In this tutorial you will learn:
 - How the `Identifier` class is used to manage biomteric datasets
 - How to work with the `DataLoader` and `Dataset` classes 
 - How to load data from a directory of images and assign them identifiers
 - How to preprocess the data for training a DeepFinger model

## Identifier, DataLoader and Dataset

In our codebase, an `Identifier` has a `subject` (to differentiate distinct fingers) and an `impression` (to differentiate the impressions / samples taken from one finger).

Although one person can have multiple fingers, we will treat each finger as a separate subject (class) for training the DeepFinger model. This has the advantage, that the model can be trained with ten times as many classes as if we would treat each person as a class. Additionally, some datasets may not provide all ten fingers for each person.


In [None]:
from flx.data.dataset import Identifier

# Create an identifier for the first subject (first distinct finger, may belong to the same person as subject 1, 2, 3, ... 9) and second impression
# Note that we start counting from 0. This has practical reasons during training.
myid = Identifier(subject=0, impression=1)
print(myid)

assert myid == Identifier(0, 1) # With positional arguments
assert myid != Identifier(0, 3) # Equals only if both subject and impression match
assert myid != Identifier(1, 1) # Equals only if both subject and impression match

To manage multiple identifiers, we use an `IdentifierSet`. This data structure has many useful functions for filtering the contained `Identifier`s and also ensures their uniqueness.

In [None]:
from flx.data.dataset import IdentifierSet

id_set = IdentifierSet(
    [
        Identifier(0, 1),
        Identifier(3, 1),
        Identifier(5, 2),
        Identifier(3, 0),
        Identifier(1, 2),
    ]
)

# Total number of identifiers
print(len(id_set))

# Count how many different subjects
print(id_set.num_subjects)

# We can access the identifiers by index. Note that they are always sorted by (subject, impression)
print(id_set[0])
print(id_set[1])
print(id_set[2])
print(id_set[3])
print(id_set[4])

# We can filter the Indentifier set according to these indices:
id_set_1to3 = id_set.filter_by_index([1, 2, 3])

# We can also check if one set is a subset of another (useful to check if some dataset is complete)

═══

#### Brief:
Pick up the tutorial on identifiers and datasets after its last line and write the next part.

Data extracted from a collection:

═══

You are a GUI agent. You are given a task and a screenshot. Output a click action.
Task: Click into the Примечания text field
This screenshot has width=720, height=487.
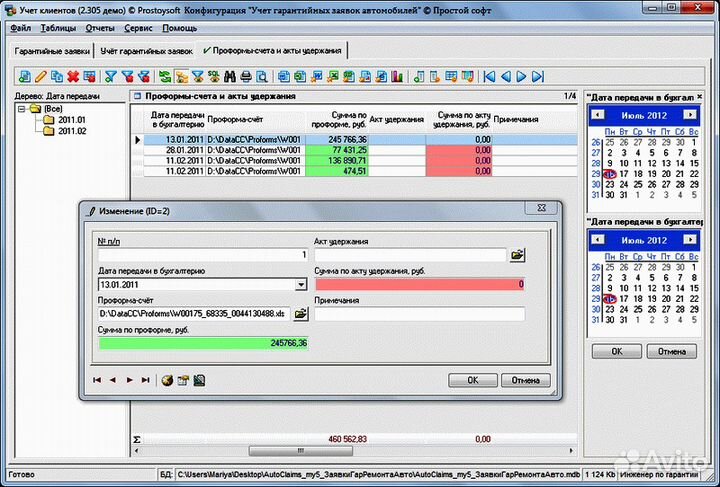(x=418, y=314)
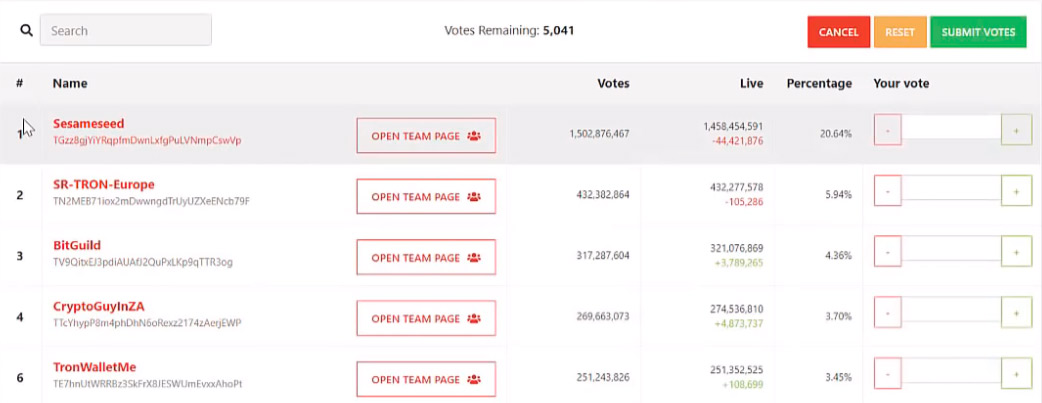The height and width of the screenshot is (403, 1042).
Task: Open the Sesameseed name link
Action: click(x=88, y=124)
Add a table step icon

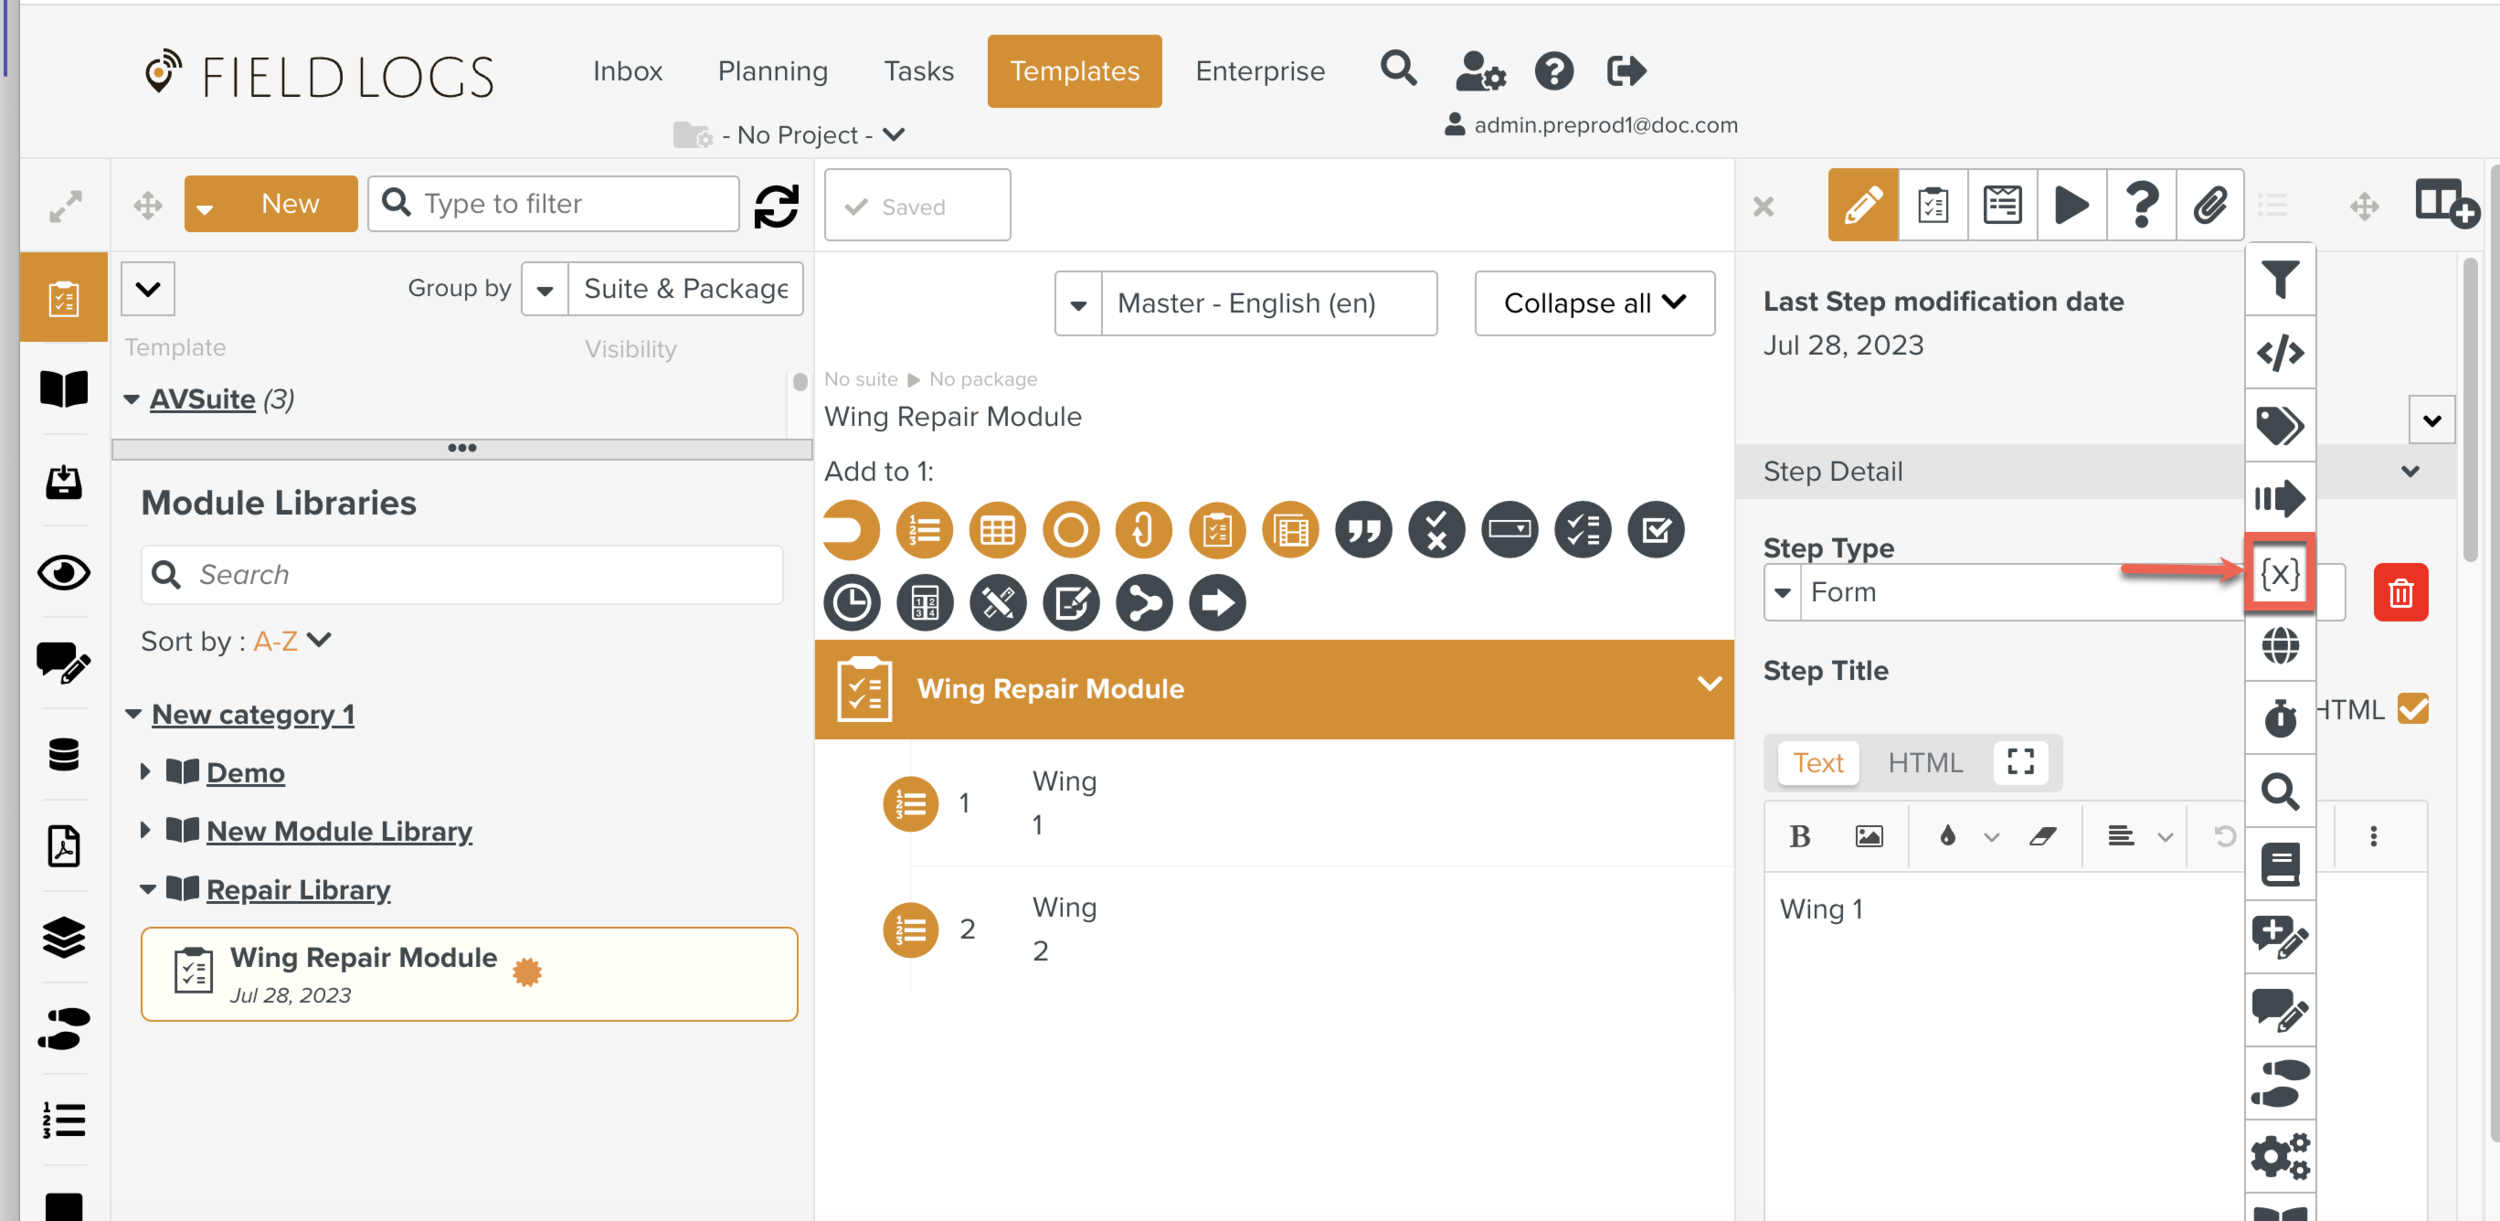(x=997, y=530)
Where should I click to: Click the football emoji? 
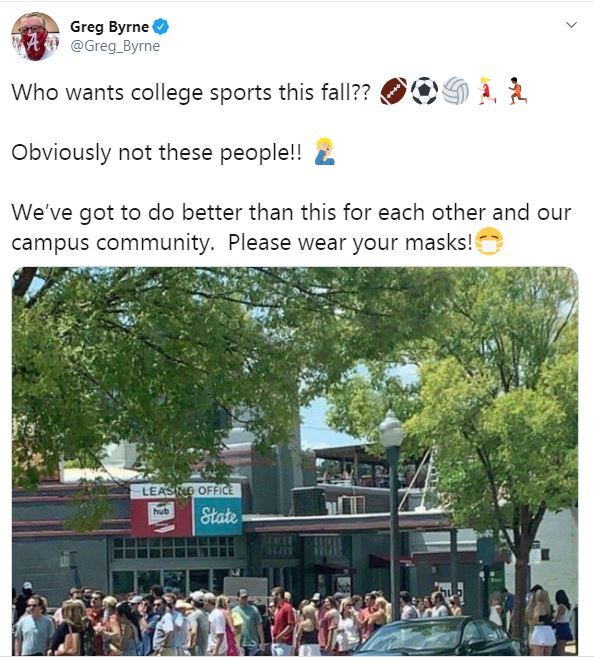[393, 91]
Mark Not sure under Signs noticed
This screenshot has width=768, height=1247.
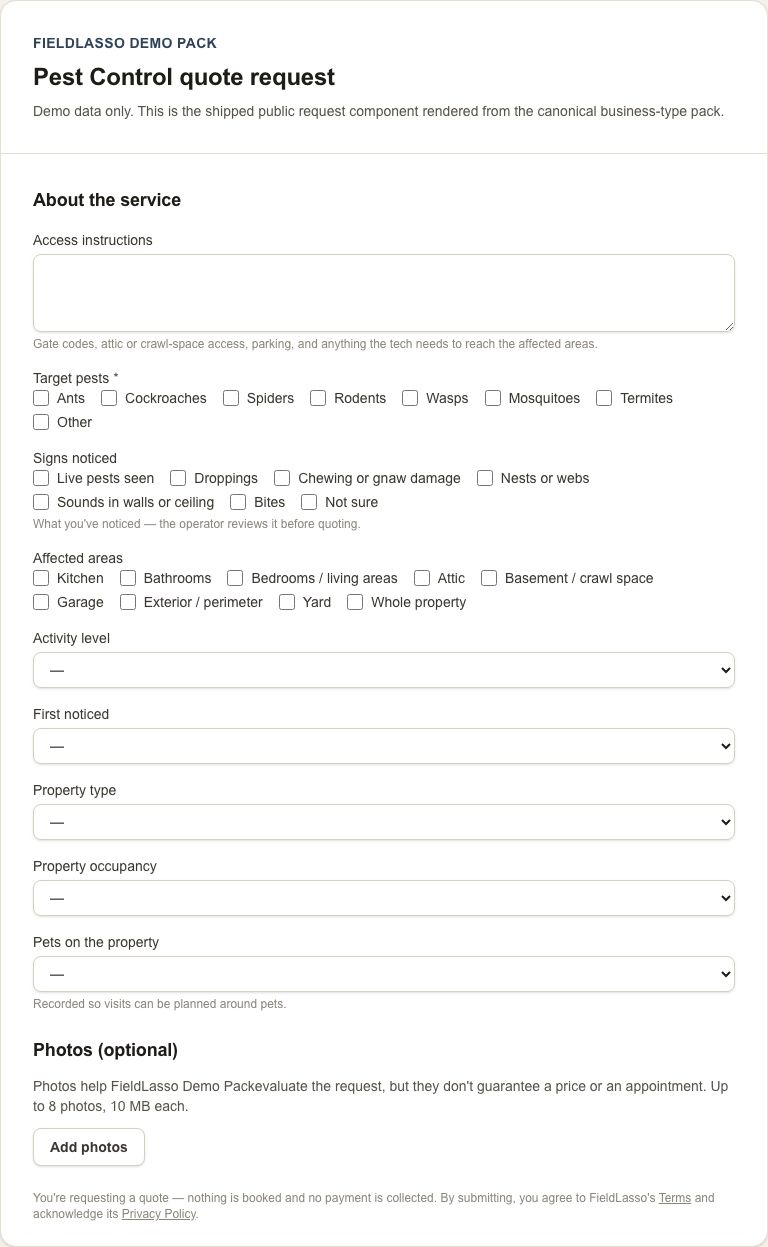click(309, 502)
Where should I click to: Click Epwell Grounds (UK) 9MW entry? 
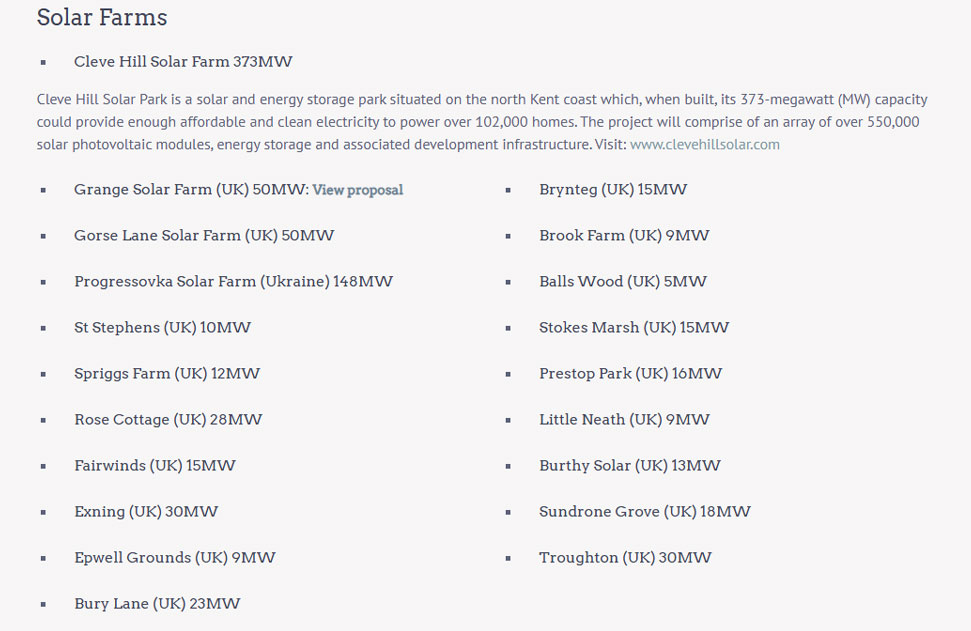point(175,558)
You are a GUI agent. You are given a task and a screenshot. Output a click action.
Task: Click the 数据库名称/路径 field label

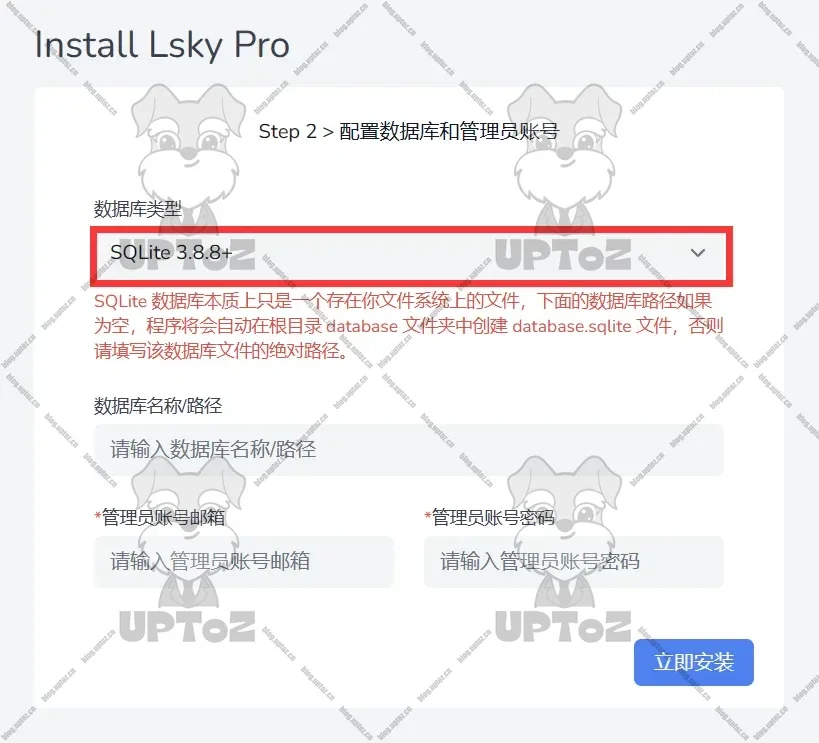pyautogui.click(x=158, y=405)
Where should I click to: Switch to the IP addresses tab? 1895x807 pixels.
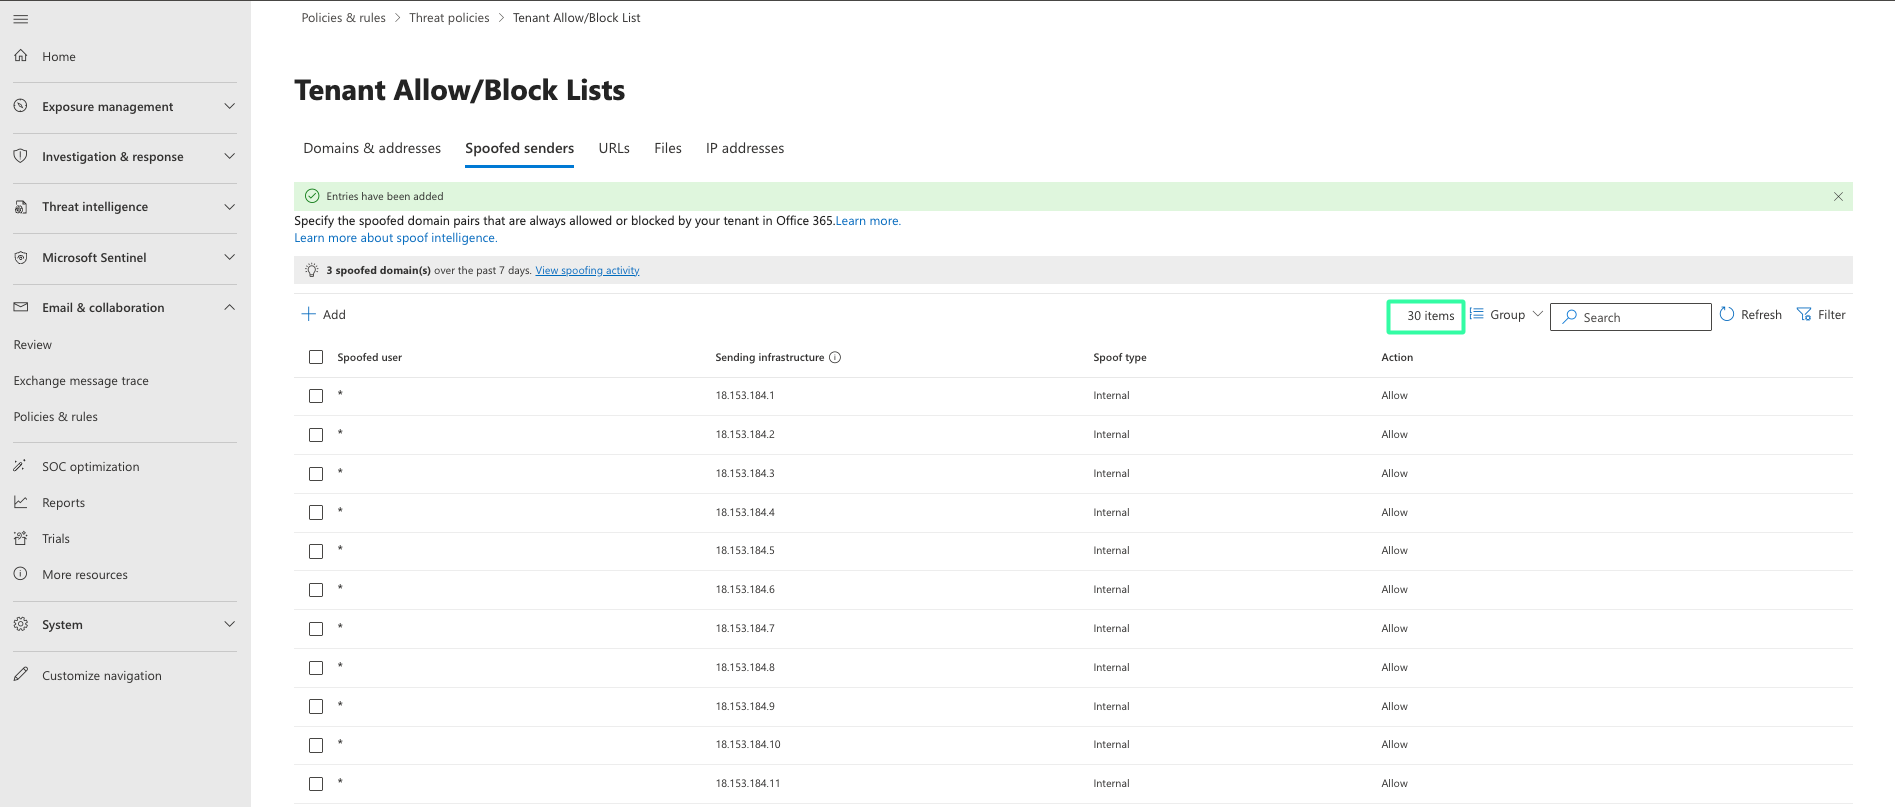coord(745,148)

═══

#### Task output:
print(f"id_set is superset of id_set_1to3: {id_set >= id_set_1to3}")
print(f"id_set is subset of id_set_1to3: {id_set <= id_set_1to3}")

# identifiers can also be used as keys of a dictionary
letter_dict = {id:letter for id, letter in zip(id_set, "abcde")}

print("Letter for myid: " + letter_dict[myid])


Now that we are familiar with how `Identifiers` work, understanding `DataLoader`s and `Dataset`s is not difficult.

To implement your own `DataLoader` class you just need to derive from the abstract `DataLoader` class and then implement the `get` classmethod. This method takes a single identifier as input and returns the loaded value. There is no constraint on what can be loaded and in the `flx` codebase there are loaders for fingerprint, minutia maps, embedding vectors and other types of data.


In [None]:
import random
from flx.data.dataset import DataLoader

class StringLoader(DataLoader):
    def __init__(self, value_dict: dict[Identifier, str]):
        self.value_dict = value_dict

    def get(self, identifier: Identifier) -> str:
        return self.value_dict[identifier]

string_loader = StringLoader(letter_dict)
print(string_loader.get(myid))

class RandomNumberLoader(DataLoader):
    def get(self, identifier: Identifier) -> float:
        return random.random()

random_number_loader = RandomNumberLoader()
print(random_number_loader.get(myid))
print(random_number_loader.get(myid))

A `Dataset` is just a combination of an `IdentifierSet` and a `DataLoader`. Basically we say what is in the dataset through the `IdentifierSet` and how to access the actual values through the `DataLoader`. An advantage of this separation is, that we can easily create subsets and combine datasets, regardless of what kind of values we have in our `DataLoader`. We can even "zip" multiple datasets together!

In [None]:
from flx.data.dataset import Dataset

string_dataset = Dataset(string_loader, id_set)

# Datasets also have a get method
assert string_dataset.get(myid) == string_loader.get(myid)

# But they allow indexed access and iteration as well!
for i, s in enumerate(string_dataset):
    print(f"{i}: {s}")

# We get the IdentifierSet via the "ids" property
print(string_dataset.ids)


# Now we see how we can zip datasets
random_number_dataset = Dataset(random_number_loader, id_set)
for tpl in Dataset.zip(string_dataset, random_number_dataset):
    print(tpl)

# And how to concatenate them
some_other_ids = IdentifierSet([Identifier(i, 0) for i in range(10)])
random_number_dataset2 = Dataset(random_number_loader, some_other_ids)

# Here the subjects are shared, which means that subject 1 in dataset 1 is the same as subject 1 in dataset 2.
# The Identifiers in the new dataset will therefore have the same subject but maybe a different impression
# (as the same impression can in multiple datasets)
shared_subjects = Dataset.concatenate(random_number_dataset, random_number_dataset2, share_subjects = True)
for id in shared_subjects.ids:
    print(id)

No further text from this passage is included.